> **Page extract**:
⁂

Virtual reality is a key element in technical training at Heidelberg: Nikolai Moessner, a trainee mechatronics engineer at the company, introduces Baden-Württemberg Minister President Winfried Kretschmann (with Virtual Reality glasses) and Minister of Digitalization Thomas Strobl to the virtual world of printing presses at the “Festival of Digital Training”, which took place in July in Heidelberg.

The training year at Heidelberger Druckmaschinen AG (Heidelberg) started on September 1, 2018. Another 99 young men and women start their training or dual study courses at one of four of the company’s sites in Germany. “Heidelberg goes digital” is a key focal point for almost all ten of the career paths starting off this year, putting the digital transformation at the heart of the industry leader’s training portfolio, too.

Accordingly, Heidelberg is again training IT specialists in application development. The dual study courses will also focus on “(business) IT”, “digital media” and “international business”, since the internal networking of systems and working worlds, international cooperation, and the development of digital business models are gaining in importance due to digitalization at Heidelberg. Furthermore, the company is training mechatronics engineers specifically in how to work with the virtual collaboration and communication platform View2Connect, which supports fully digital assembly planning, among other things. Virtual reality is a key element in this technical training. For example, trainees in the “digital platforms” segment will use View2Connect on a project that centers on manufacturing and jointly developing 3D printing systems for Karlsruhe-based start-up Apium.

⁂

> **Given records**:
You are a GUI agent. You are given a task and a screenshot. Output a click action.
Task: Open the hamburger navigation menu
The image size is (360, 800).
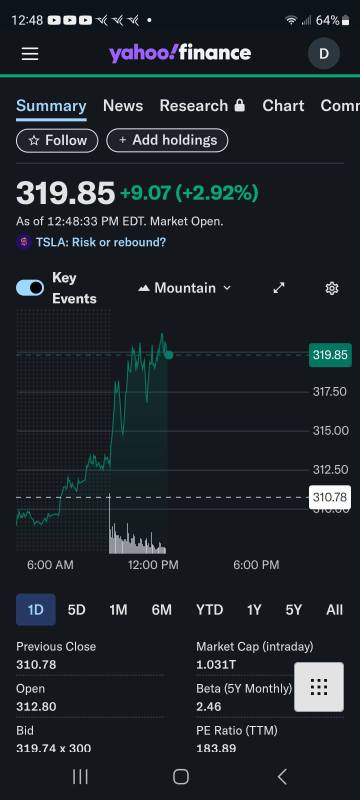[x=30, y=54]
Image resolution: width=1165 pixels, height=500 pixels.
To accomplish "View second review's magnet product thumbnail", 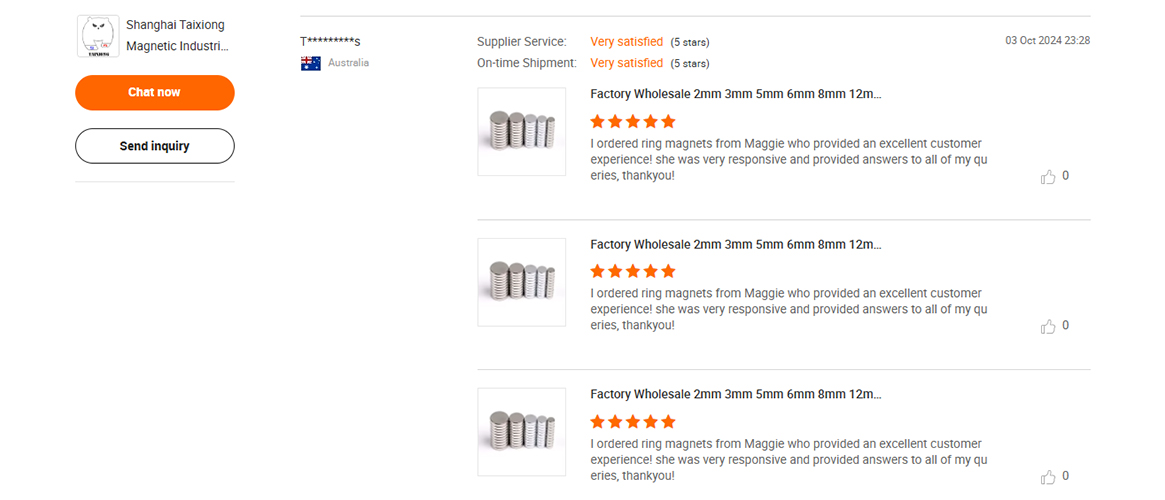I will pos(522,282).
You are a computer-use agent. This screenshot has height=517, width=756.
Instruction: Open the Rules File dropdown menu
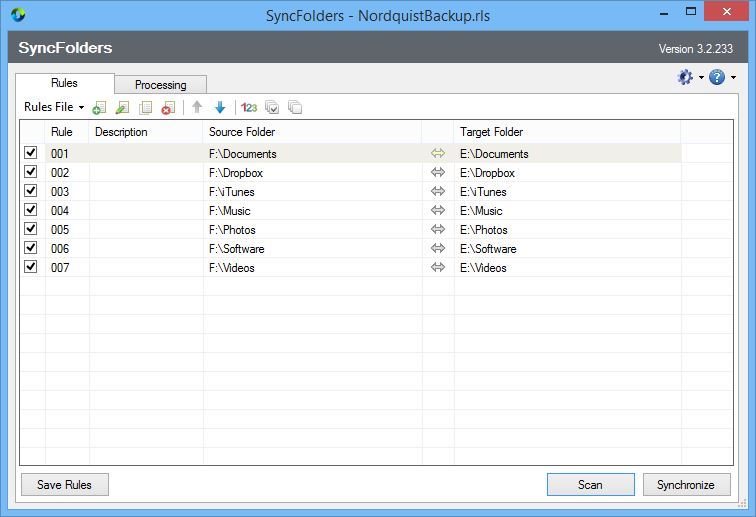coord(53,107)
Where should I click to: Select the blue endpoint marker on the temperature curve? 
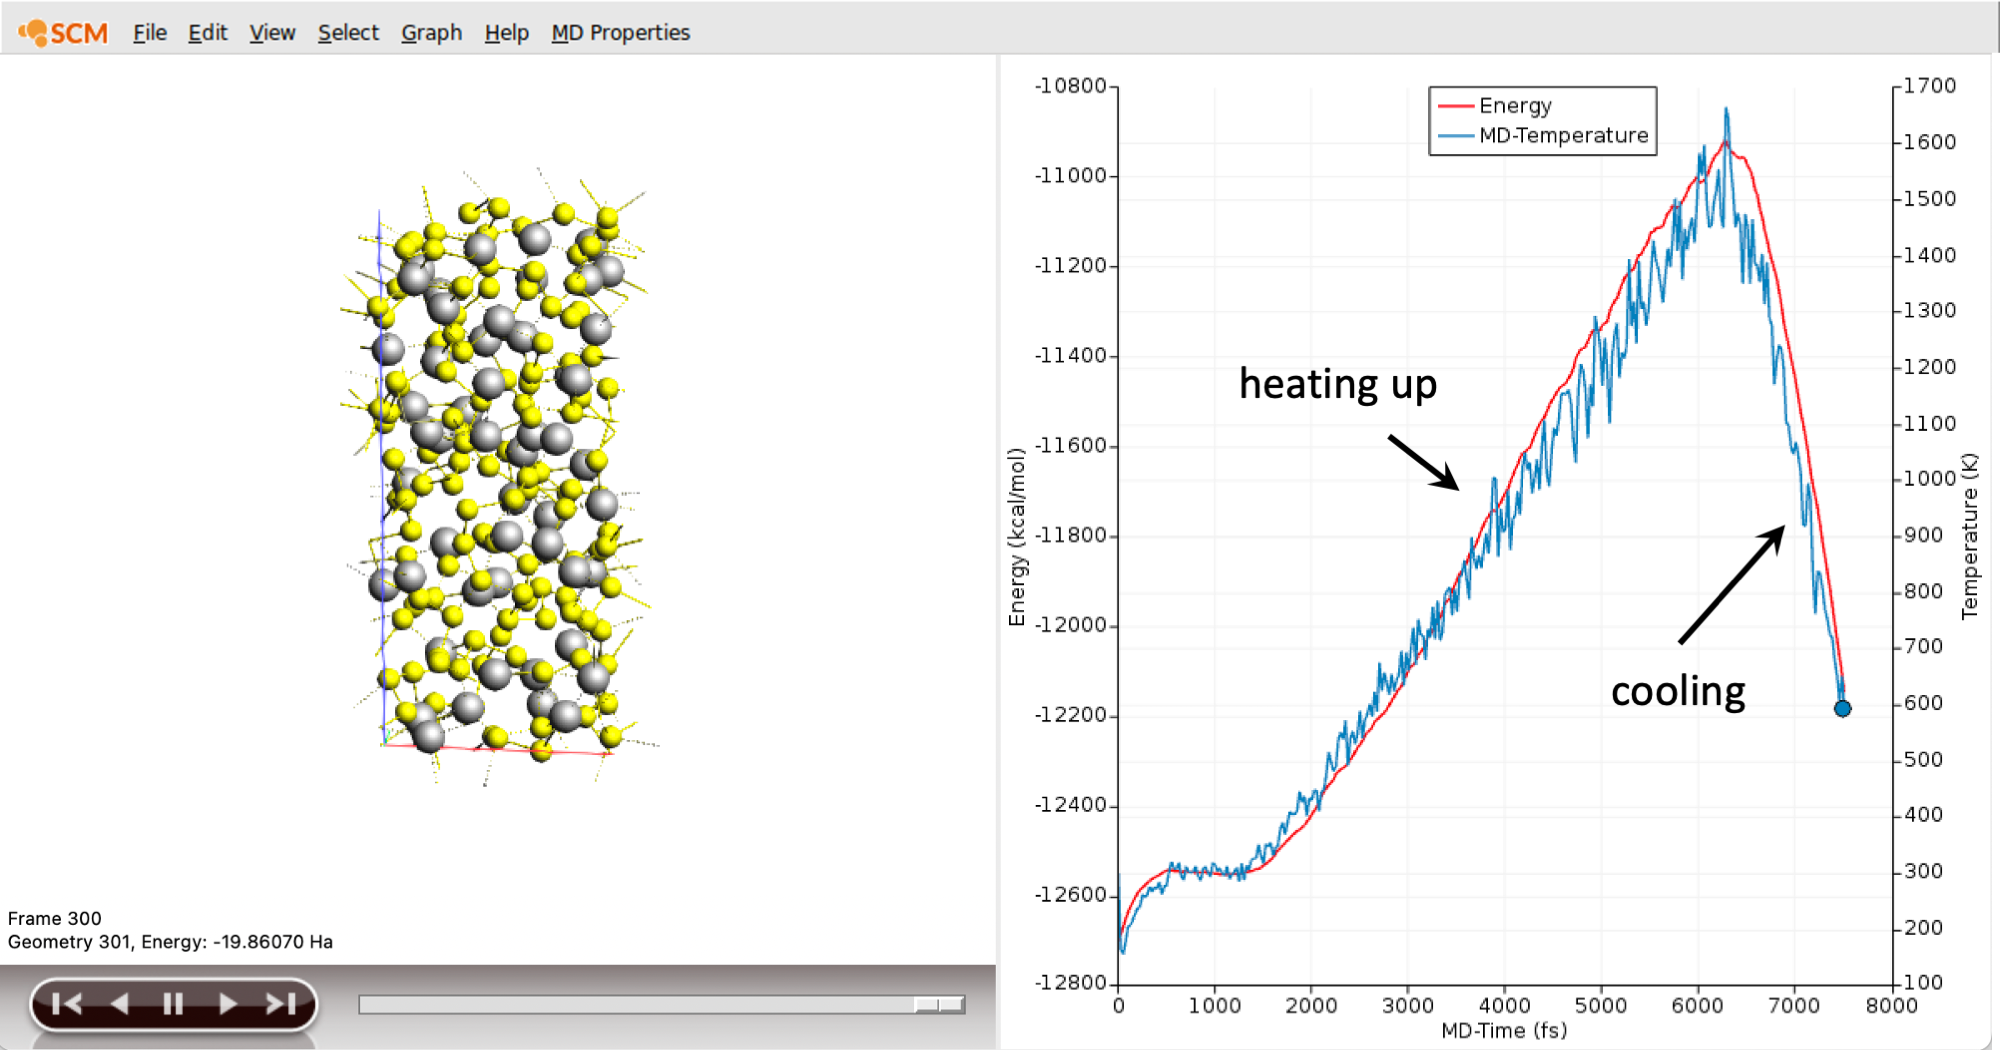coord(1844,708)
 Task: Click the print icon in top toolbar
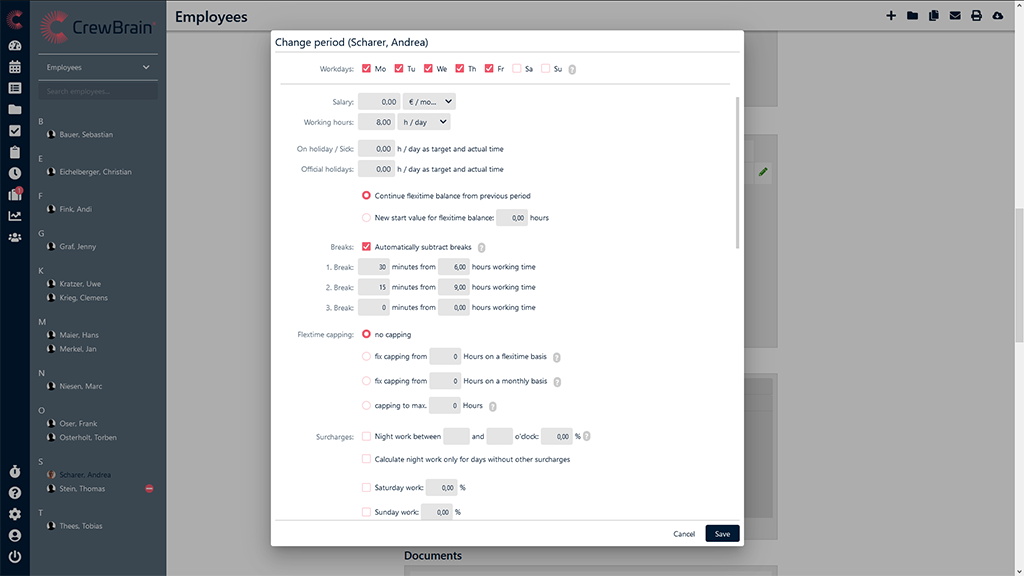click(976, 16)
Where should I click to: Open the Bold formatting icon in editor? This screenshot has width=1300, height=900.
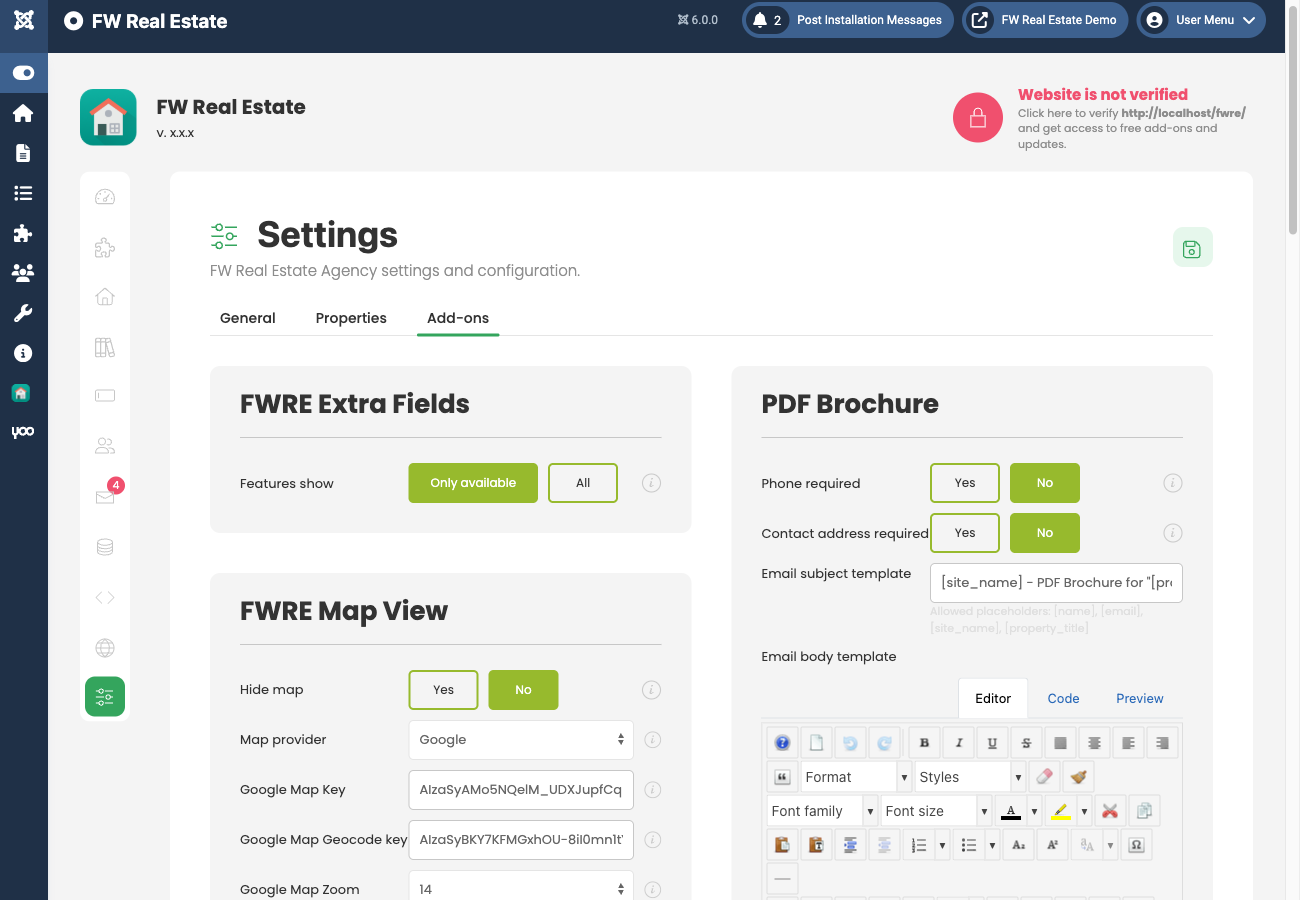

⁂

> **Instruction 1**:
Render this sentence from the passage on training at Heidelberg in German: "Virtual reality is a key element in this technical training."
> **Instruction 2**:
Reproduce the passage on training at Heidelberg word for word, from "Virtual reality is a key element in technical" up to and including "July in Heidelberg.".

> **Exercise response 1**:
Virtual Reality ist ein zentrales Element dieser technischen Ausbildung.

> **Exercise response 2**:
Virtual reality is a key element in technical training at Heidelberg: Nikolai Moessner, a trainee mechatronics engineer at the company, introduces Baden-Württemberg Minister President Winfried Kretschmann (with Virtual Reality glasses) and Minister of Digitalization Thomas Strobl to the virtual world of printing presses at the “Festival of Digital Training”, which took place in July in Heidelberg.